Inténtalo: Según el texto sobre Matilde de Hackeborn, ¿en qué año se hizo monja y dónde?

19 de noviembre: Santa Matilde de Hackeborn
El ruiseñor de Dios
Entre las figuras más luminosas del monasterio de Helfta en el siglo XIII sobresale Matilde de Hackeborn, mujer de espiritualidad extraordinaria y voz singular de la mística medieval.
Su compañera de comunidad, Gertrudis la Magna, confiesa en el sexto libro del Liber specialis gratiae —obra en la que se recogen las manifestaciones divinas recibidas por Matilde— que cuanto allí se ha consignado representa tan solo una mínima parte de lo que la Santa vivió. Explica, en efecto, que habría sido injusto silenciar dones tan abundantes, porque fueron concedidos por Dios no sólo para Matilde, sino como patrimonio espiritual ofrecido a la Iglesia de todos los tiempos.
Nacida en 1241/42 en el castillo de los Hackeborn —una de las familias más ilustres de Turingia y emparentada con el emperador Federico II—, Matilde creció en un ambiente noble y cultivado. A los siete años visitó junto a su madre a su hermana Gertrudis, ya monja y más tarde abadesa durante cuarenta años, quien había elevado Helfta a centro de alta formación teológica y mística. Fascinada por aquella vida, la joven Matilde deseó quedarse, y fue acogida como educanda. En 1258 se convirtió en monja en la nueva sede del monasterio de Helfta. Desde el inicio se distinguió por su pureza, su celo, su dulzura y su extraordinaria capacidad de entrar en relación con Dios, con María y con los santos.
Dotada de inteligencia viva, sólida cultura y una voz de melodía excepcional, pronto fue llamada a dirigir la escuela monástica, el coro y la formación de las novicias. Su presencia se convirtió en un don precioso para la comunidad y para cuantos acudían a ella. Por ello fue apodada el “ruiseñor de Dios”. Sus palabras, sus consejos, su capacidad de escrutar los corazones y la fuerza consoladora de su escucha atraían a personas de todos los lugares. Las oraciones compuestas por ella eran tan numerosas que, si se recopilaran, excederían la extensión de un salterio.
En 1261 le fue confiada una niña de cinco años: la futura Gertrudis la Magna, que llegó a ser su discípula y confidente. Una década después ingresó en el monasterio también Matilde de Magdeburgo. Helfta vio así convivir a cuatro mujeres excepcionales —dos Matildes y dos Gertrudis— que marcaron profundamente la espiritualidad europea.

Datos proporcionados:
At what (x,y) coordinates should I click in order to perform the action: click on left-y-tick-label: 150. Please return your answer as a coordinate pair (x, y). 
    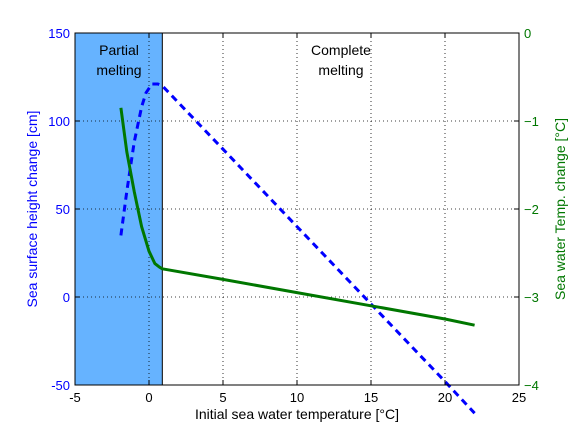
    Looking at the image, I should click on (59, 34).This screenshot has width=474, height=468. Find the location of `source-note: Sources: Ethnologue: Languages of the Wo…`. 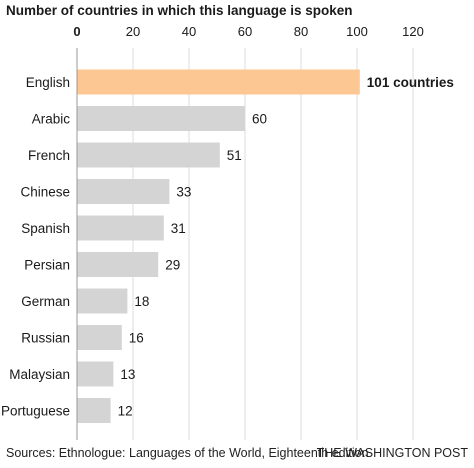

Solución del problema: En 1258, en la nueva sede del monasterio de Helfta.